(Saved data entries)
§

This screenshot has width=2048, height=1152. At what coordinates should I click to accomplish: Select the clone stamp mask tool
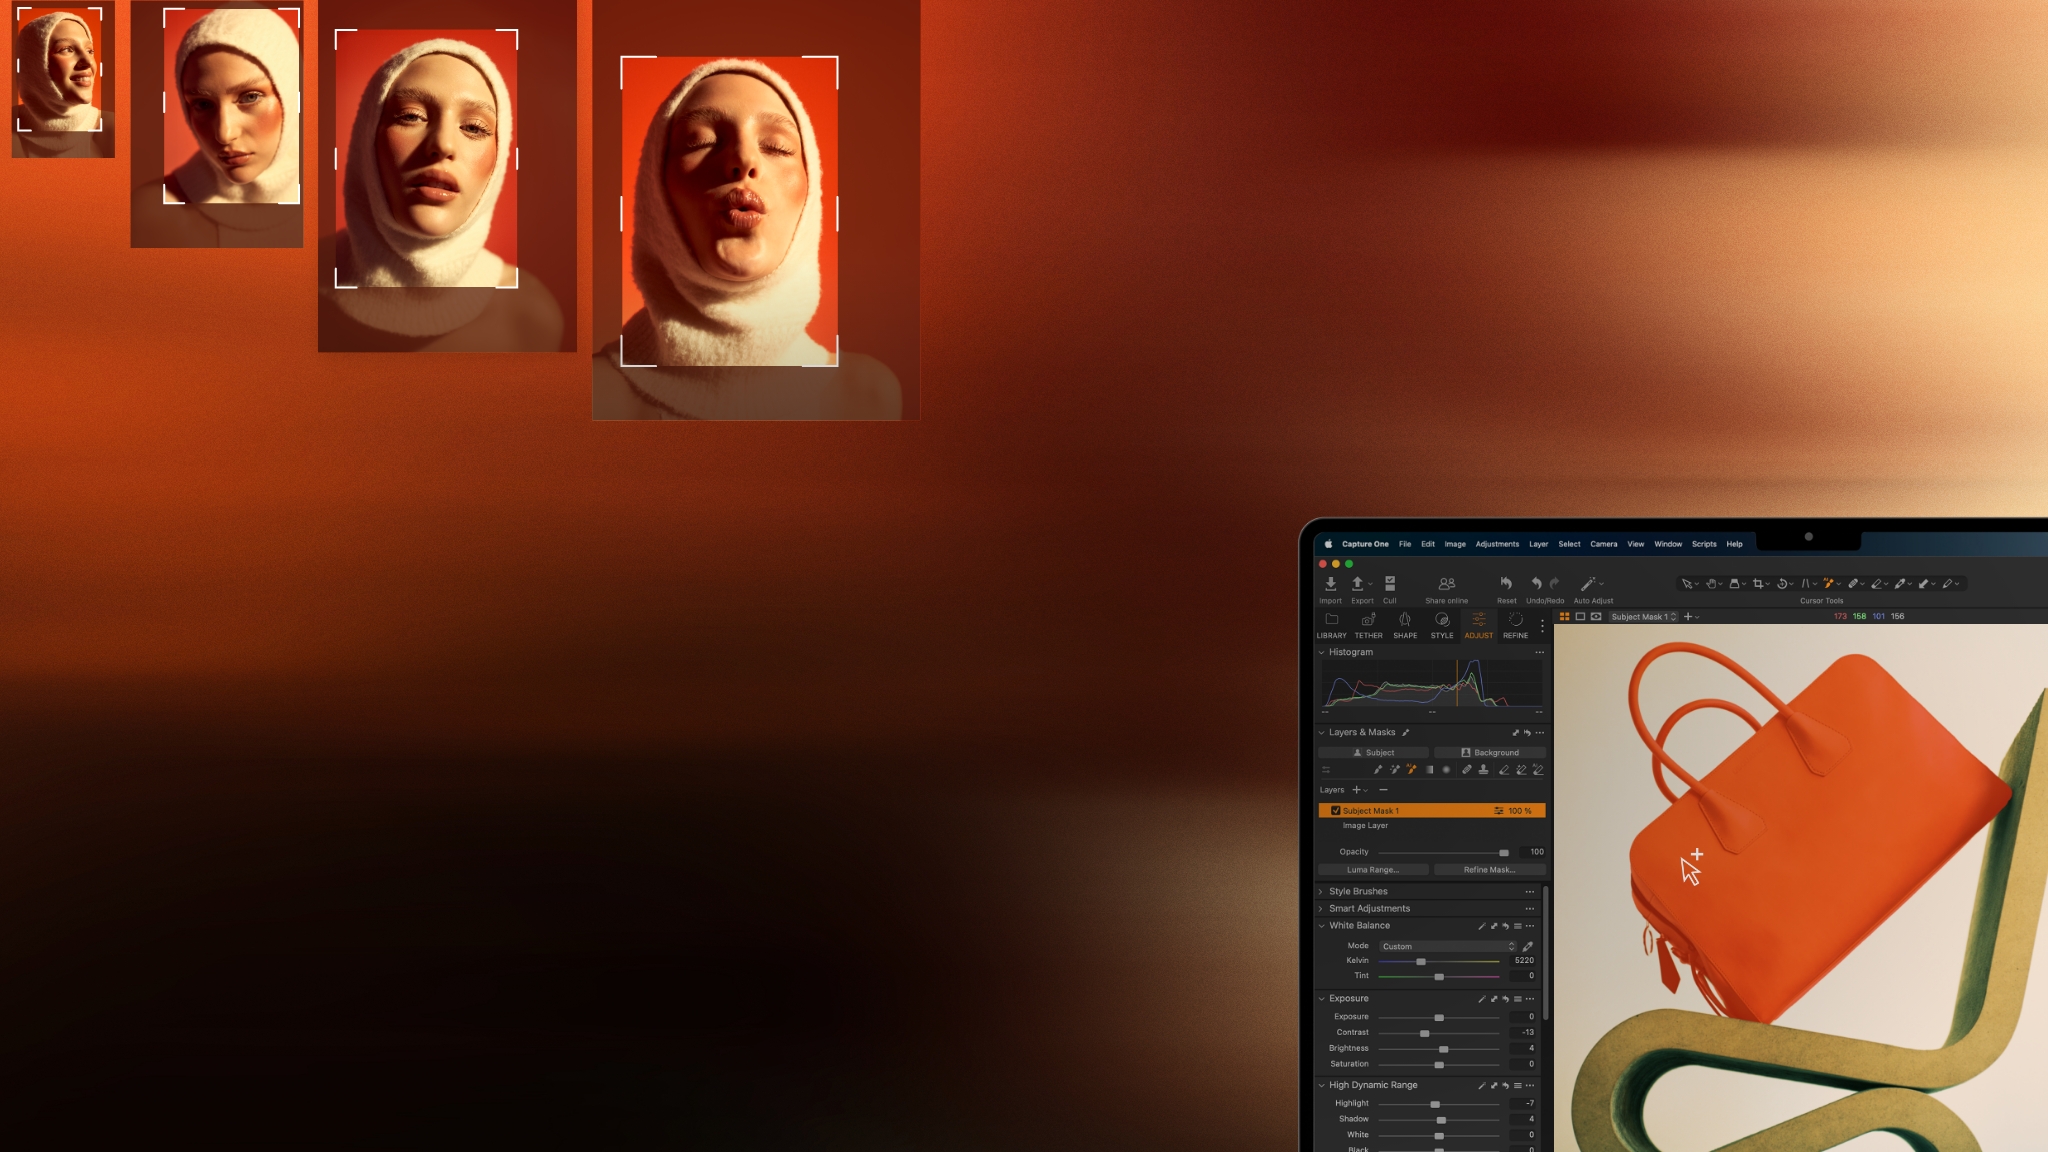pos(1483,770)
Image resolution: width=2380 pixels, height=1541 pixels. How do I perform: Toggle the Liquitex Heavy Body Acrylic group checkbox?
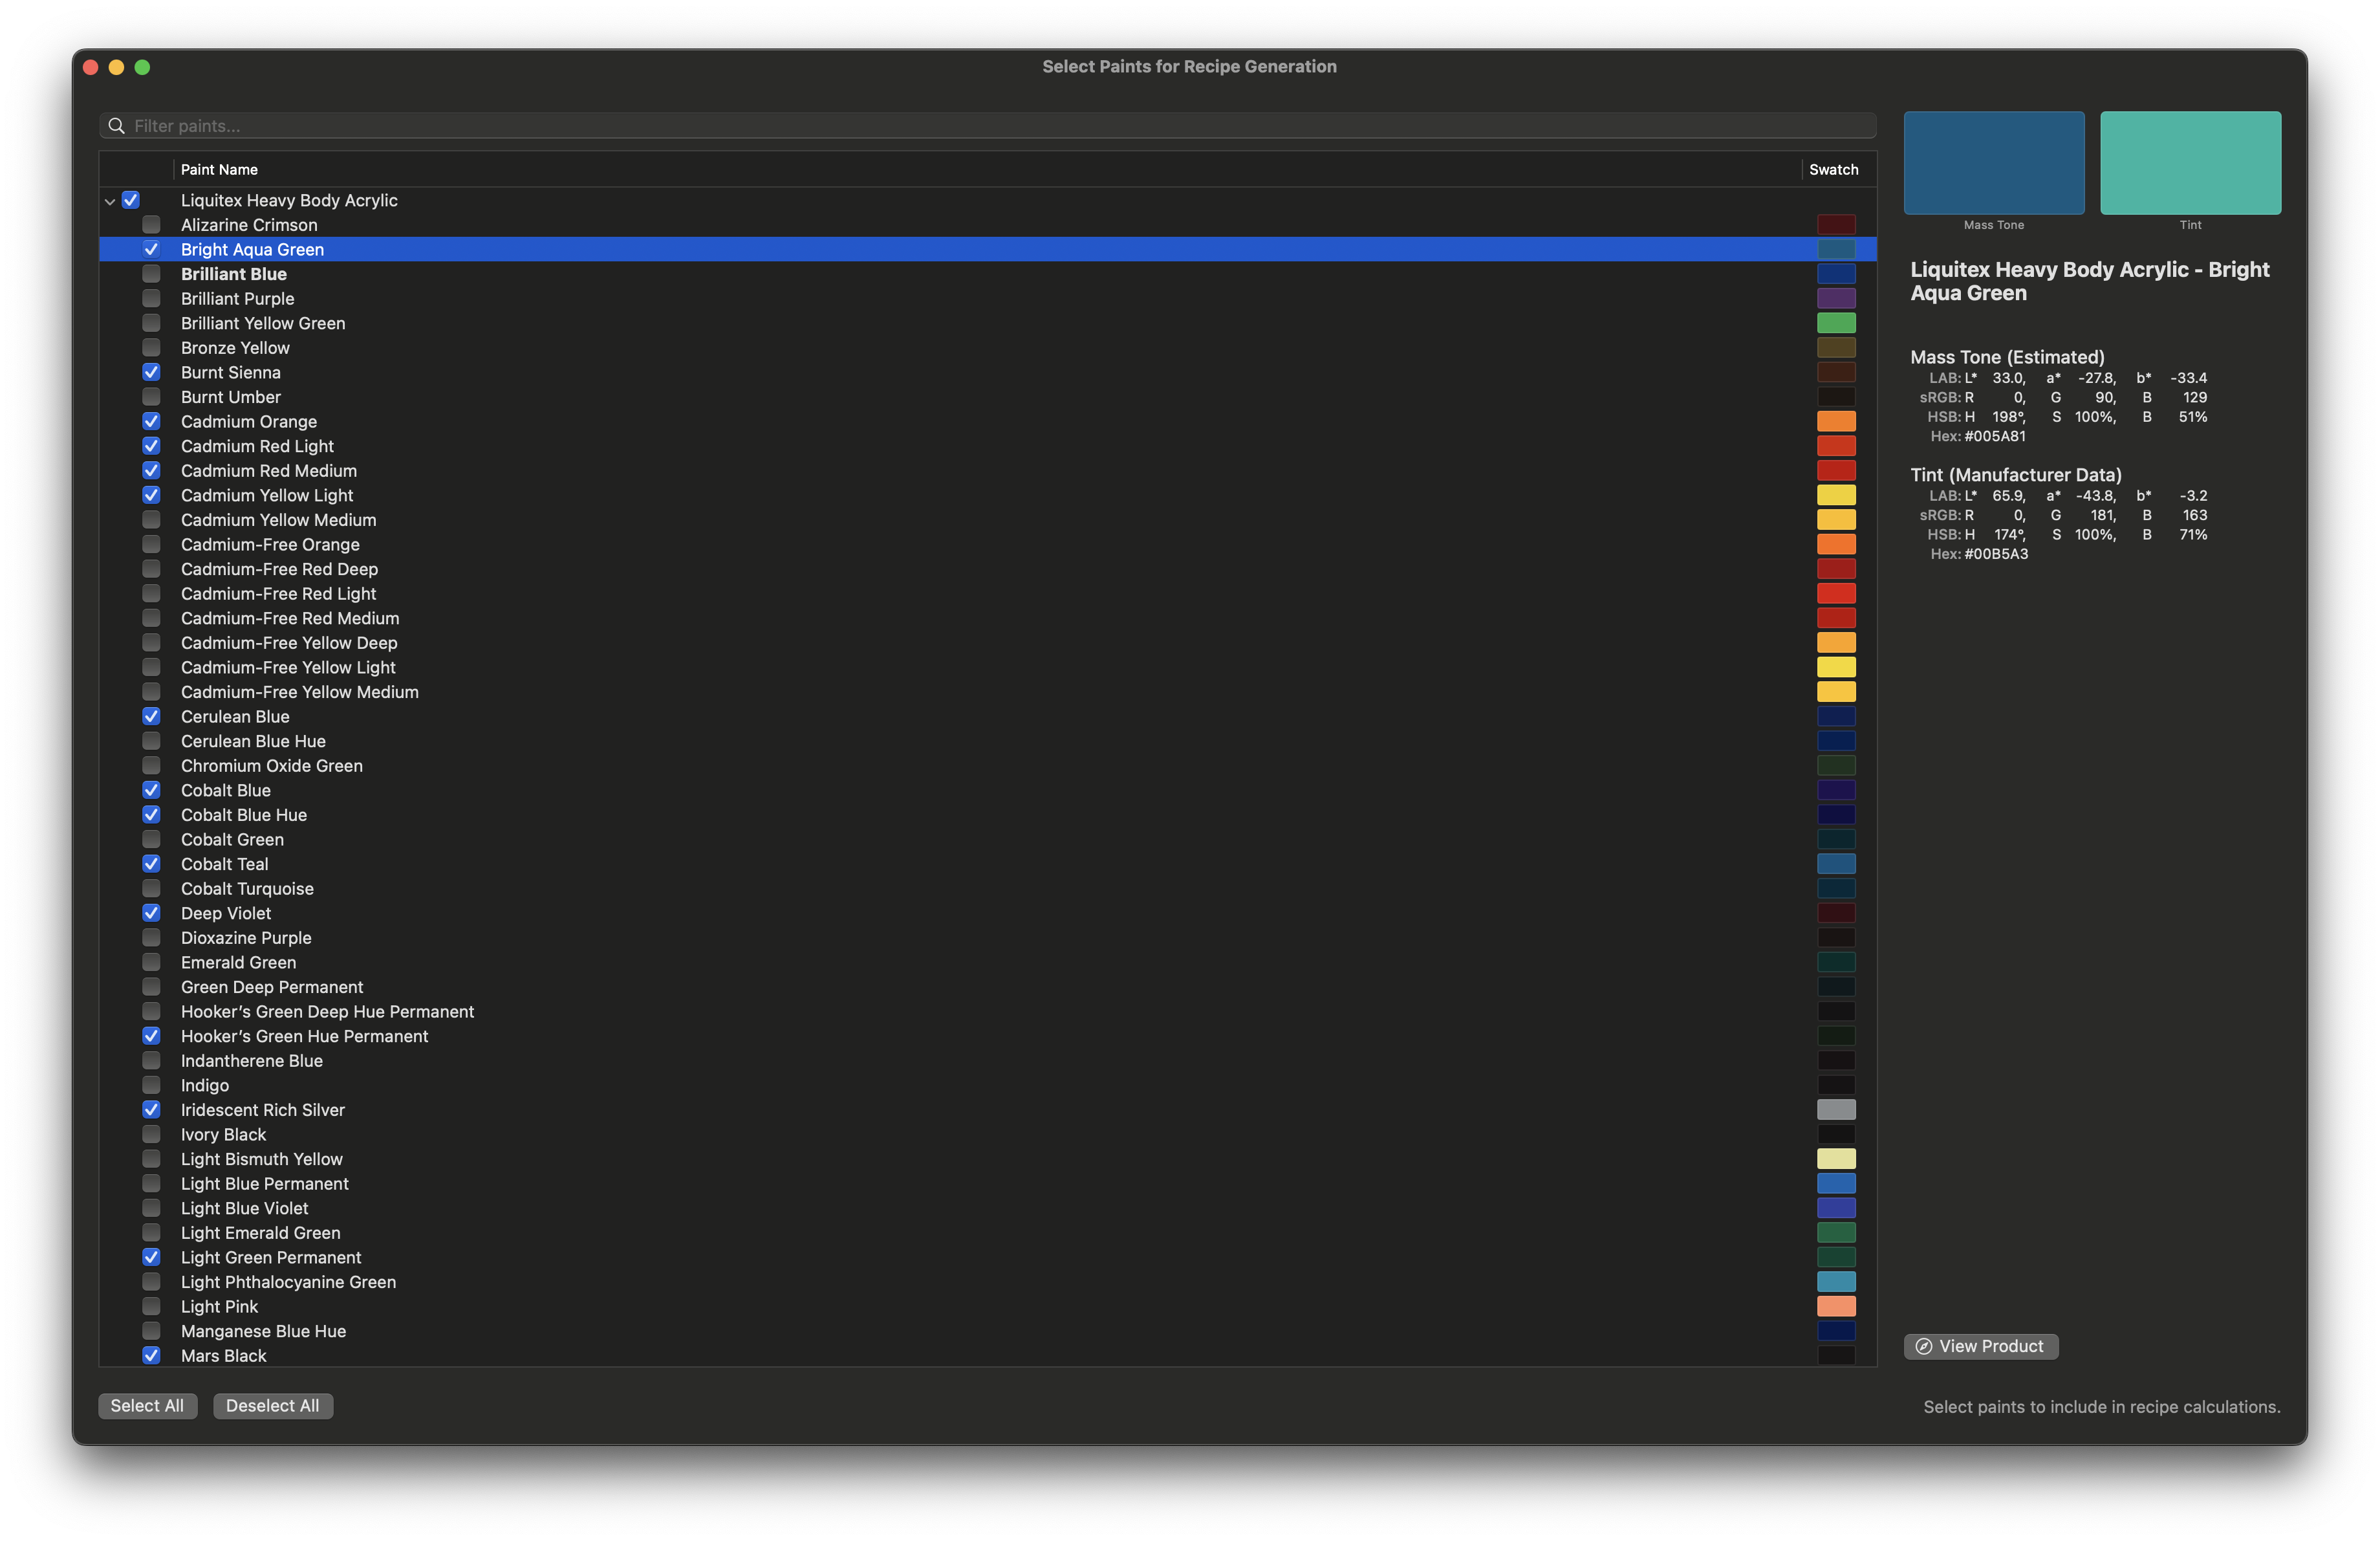(x=131, y=200)
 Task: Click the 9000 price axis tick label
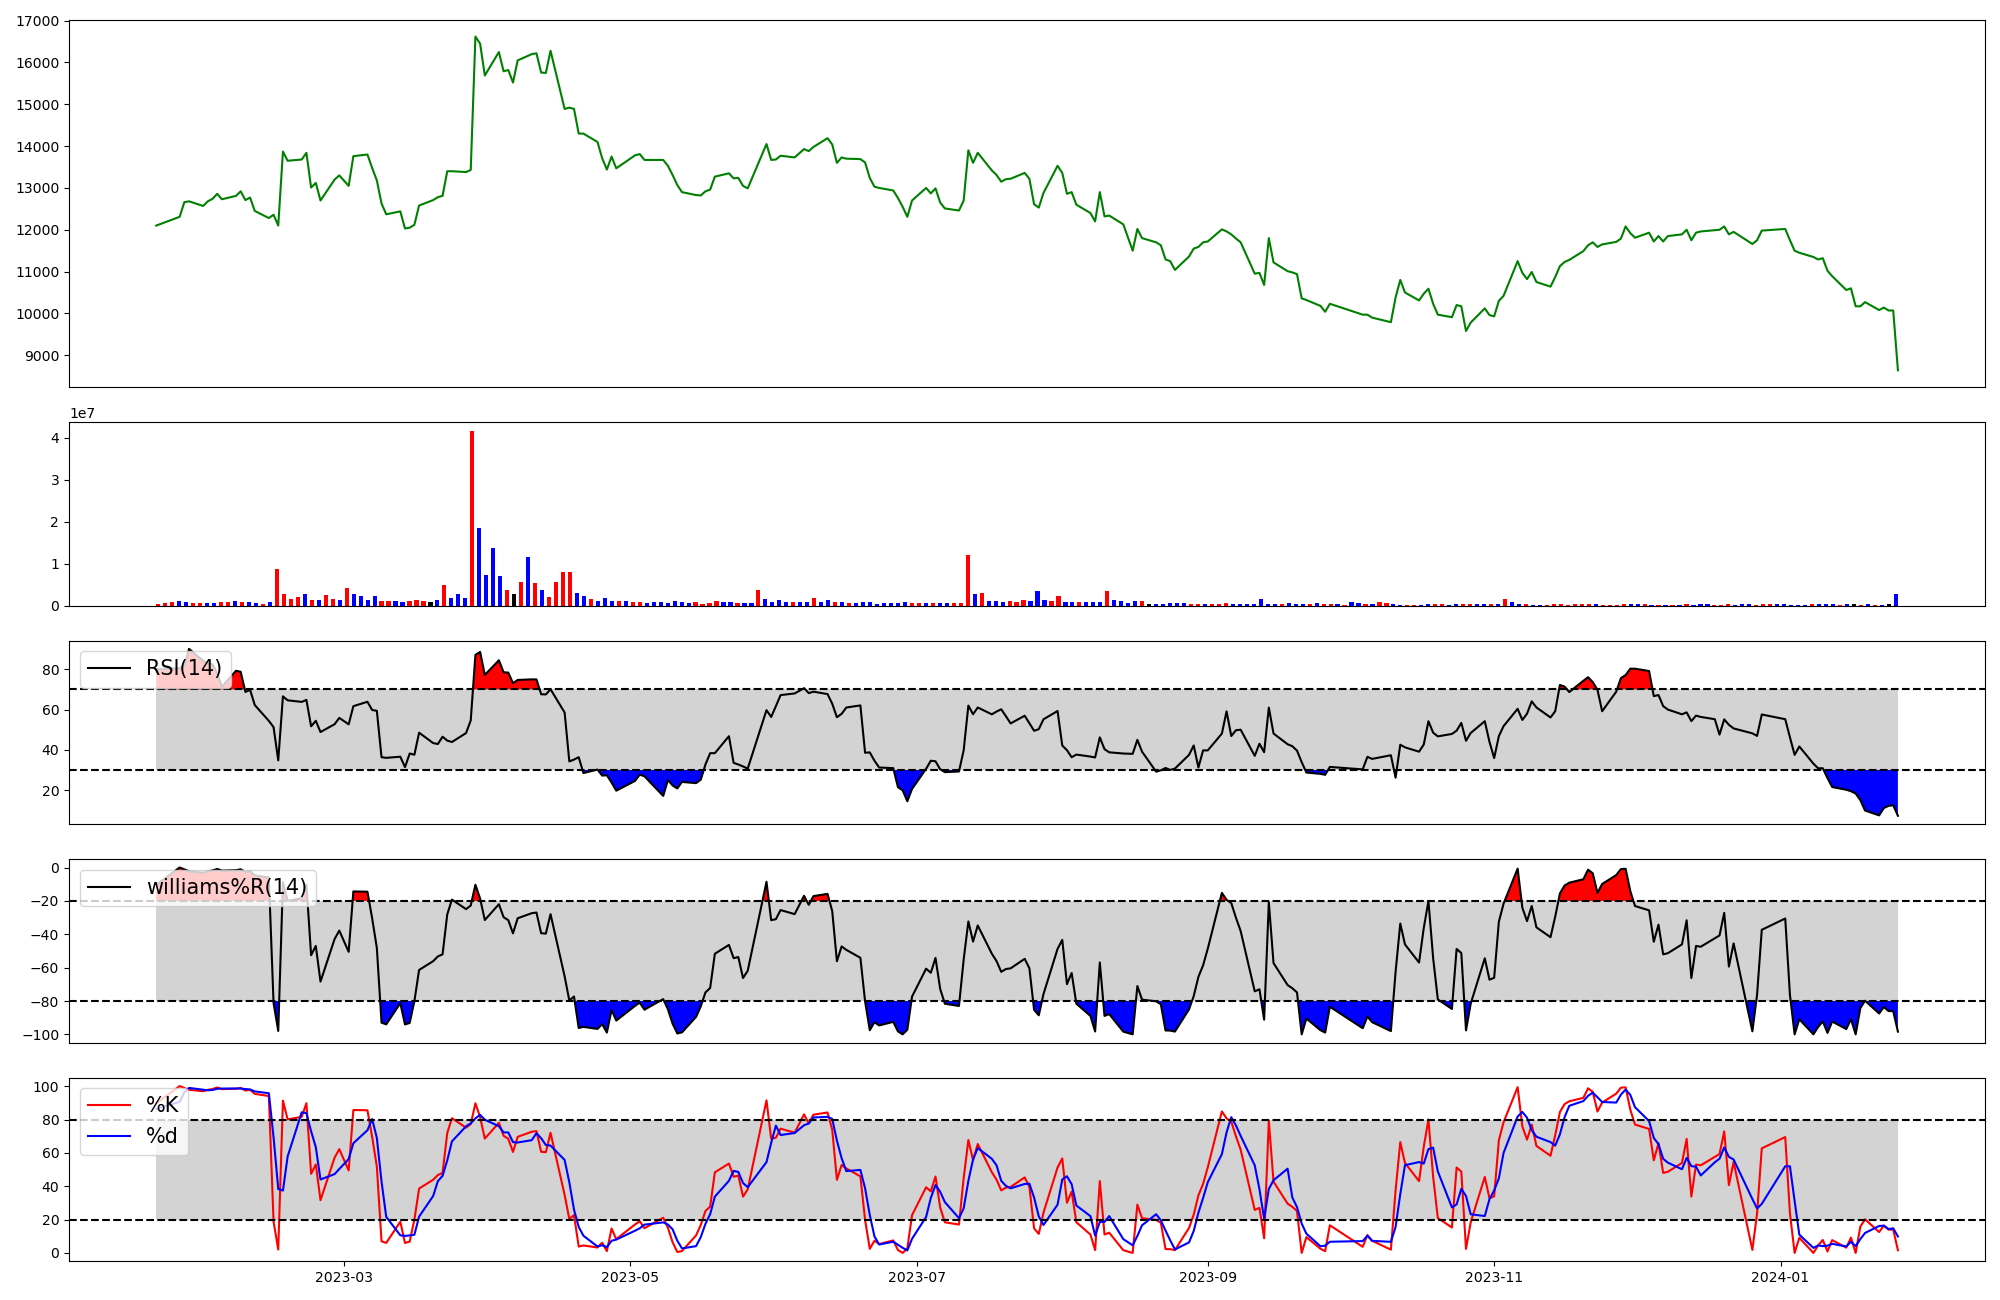click(x=42, y=356)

§

*Work item*:
Write every record out again exactly as written. Pictures don't belong in the copy.

*Result*:
This screenshot has width=2048, height=1152. At what coordinates should I click to accomplish: Select the clone stamp mask tool
pos(1483,770)
Image resolution: width=2380 pixels, height=1541 pixels. How do I perform: Toggle the Liquitex Heavy Body Acrylic group checkbox?
(x=131, y=200)
 Task: Click the 9000 price axis tick label
click(x=42, y=356)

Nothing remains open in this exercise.